Partial Purification and Characterization of Polyphenol Oxidase from Water Yam ( Dioscorea alata )
Abstract
The aim of this research was to evaluate enzymic browning of Discorea alata and determine methods of preventing and controlling the browning reaction. Polyphenol oxidase (PPO) was extracted from water yam and partially purified by acetone precipitation and dialysis. Optimal pH activity, substrate specificity and inhibition studies of this enzyme was carried out. The result revealed a 9.9 fold increase in activity after dialysis of acetone enzyme precipitate.
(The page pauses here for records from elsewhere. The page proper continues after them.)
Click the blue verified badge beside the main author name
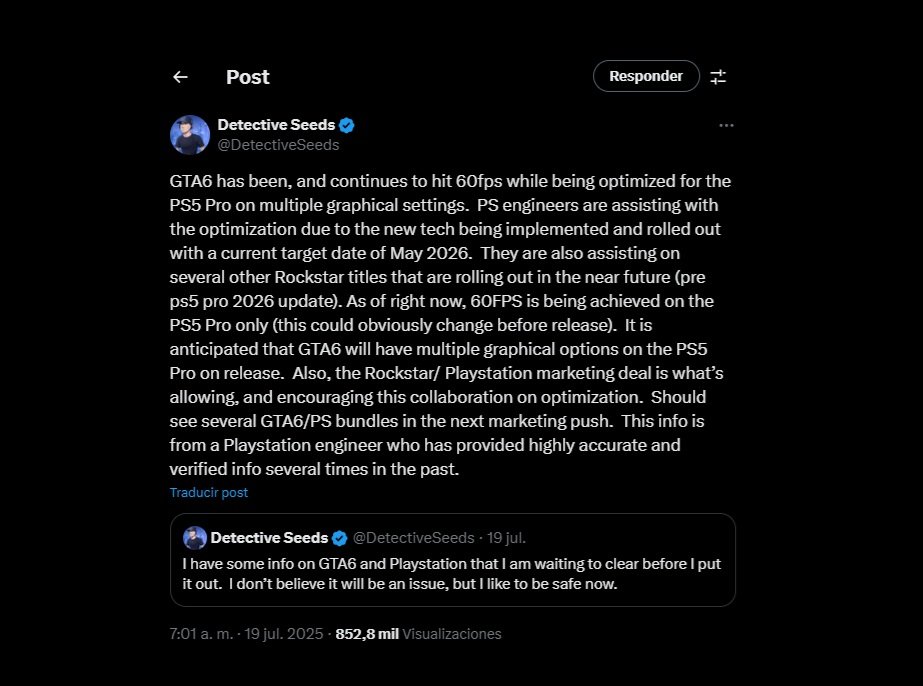Screen dimensions: 923x686 pyautogui.click(x=347, y=125)
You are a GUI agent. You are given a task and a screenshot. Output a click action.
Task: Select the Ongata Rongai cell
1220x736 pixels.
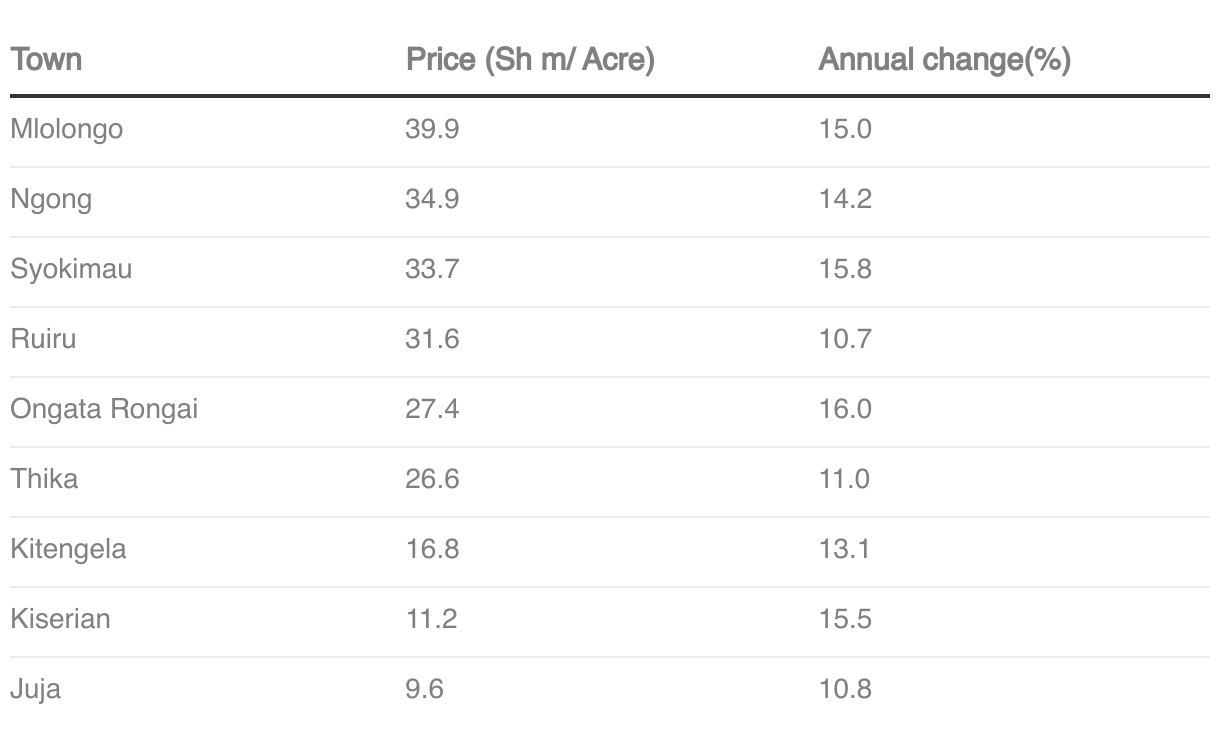tap(104, 409)
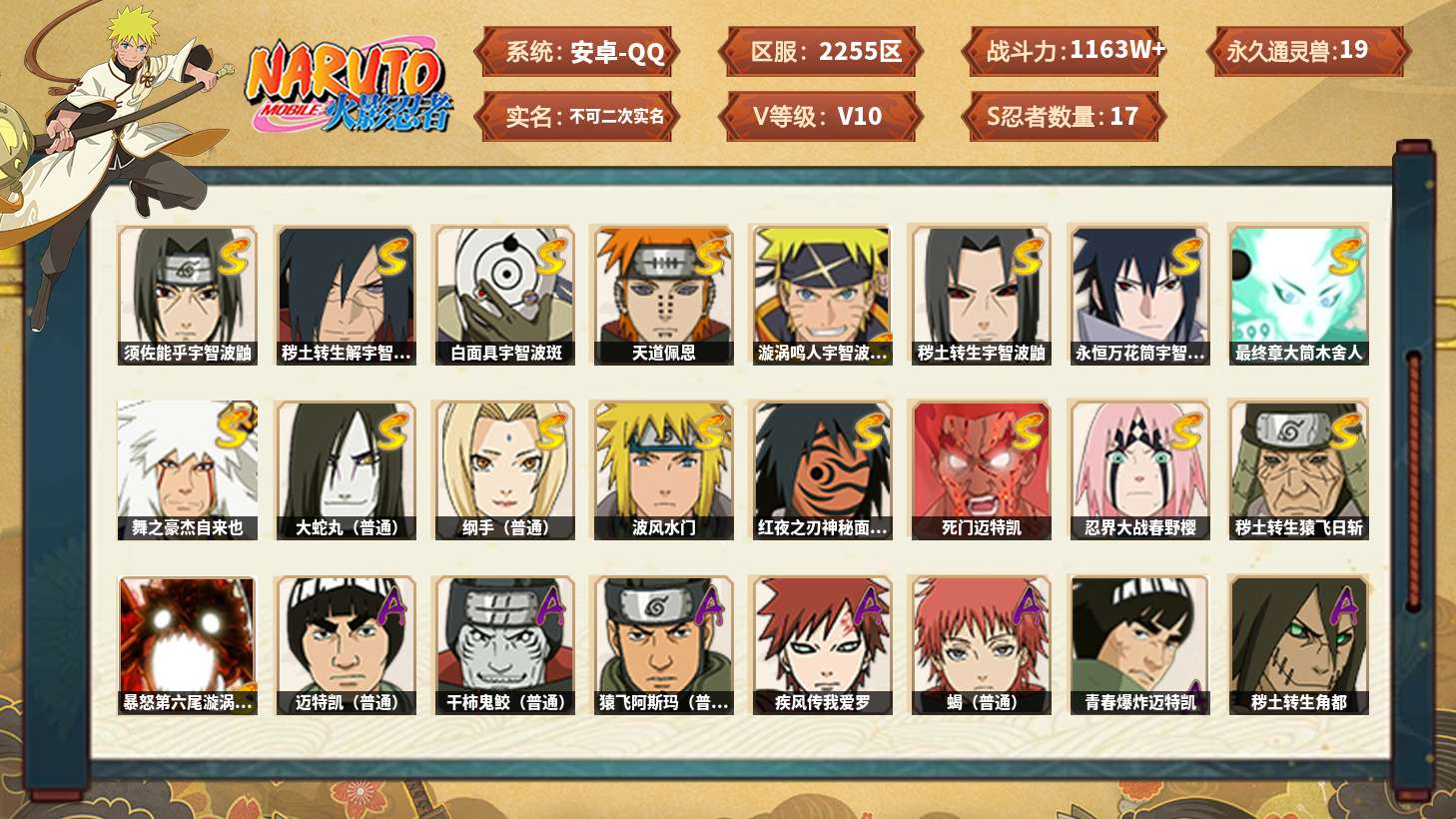Select the 秽土转生角都 character icon
Screen dimensions: 1456x819
1298,645
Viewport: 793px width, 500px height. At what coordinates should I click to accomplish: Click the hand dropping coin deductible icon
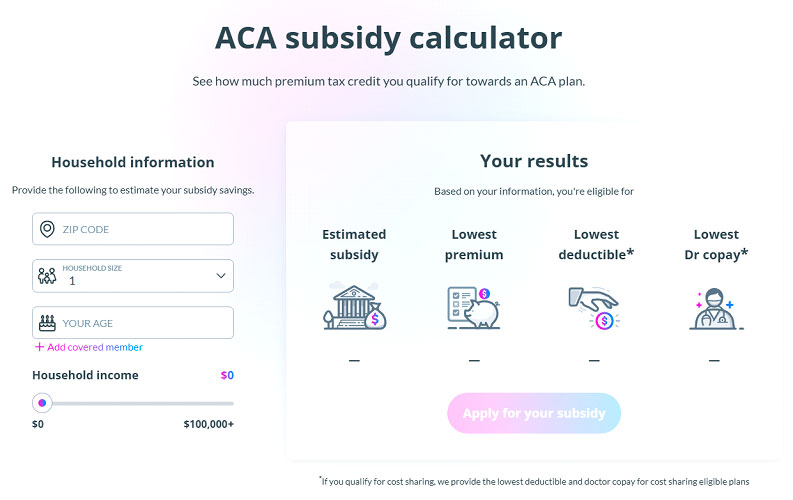594,308
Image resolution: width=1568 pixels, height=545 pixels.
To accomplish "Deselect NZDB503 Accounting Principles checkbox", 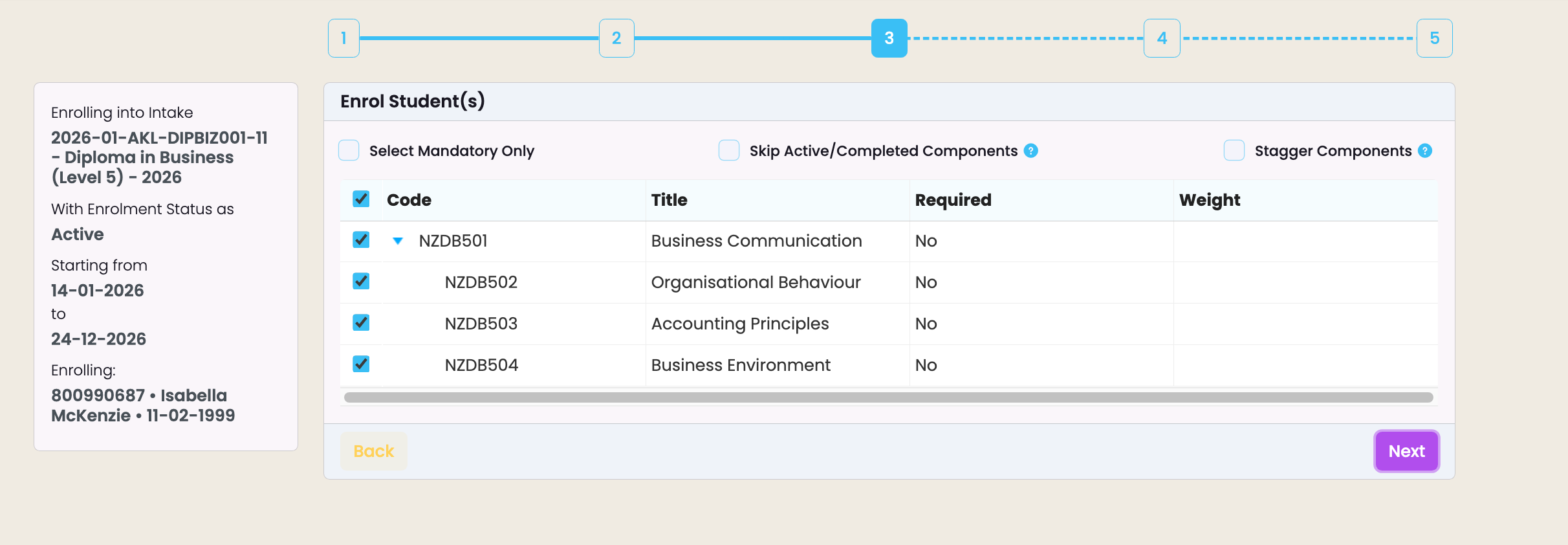I will 361,323.
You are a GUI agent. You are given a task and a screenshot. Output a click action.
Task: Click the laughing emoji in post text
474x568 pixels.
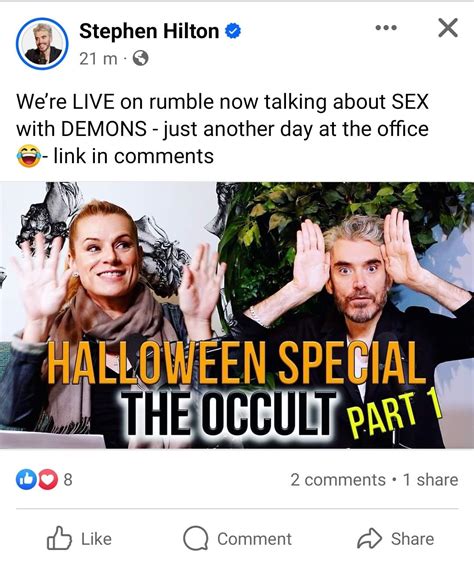pyautogui.click(x=28, y=156)
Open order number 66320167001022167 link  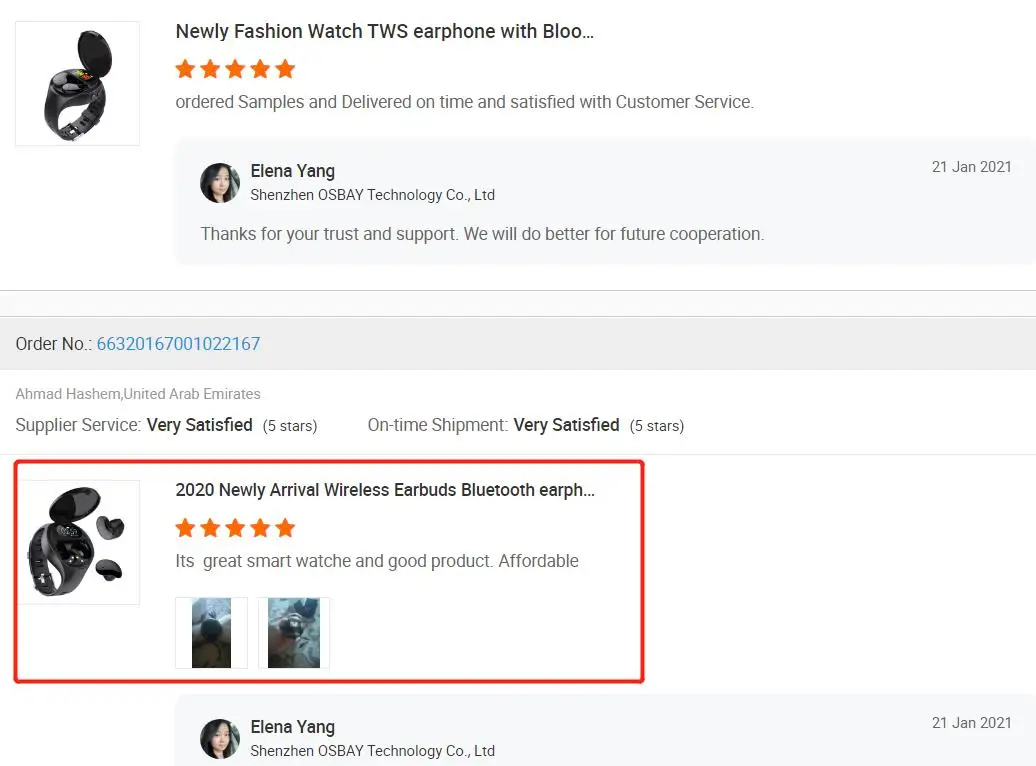[178, 344]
Substrate specificity of water yam PPO showed activity for diphenolic compounds- catechol, methylcatechol and L-DOPA while no activity was observed in the presence of monophenolic compound, p-cresol. Optimal pH activity of this enzyme was observed at pH 6.8. Tyrosine, phenylthiourea and hydroquinone inhibited water yam PPO competitively in the presence of catechol while ascorbic acid and 2-mercaptoethanol completely inhibited this enzyme at concentrations used. Activation of catechol oxidation by the water yam PPO was observed in the presence of pyrogallol and garlic acid. The data obtained from this inhibition study may be used to predict prevention of browning in yam tuber using chemical inhibitors.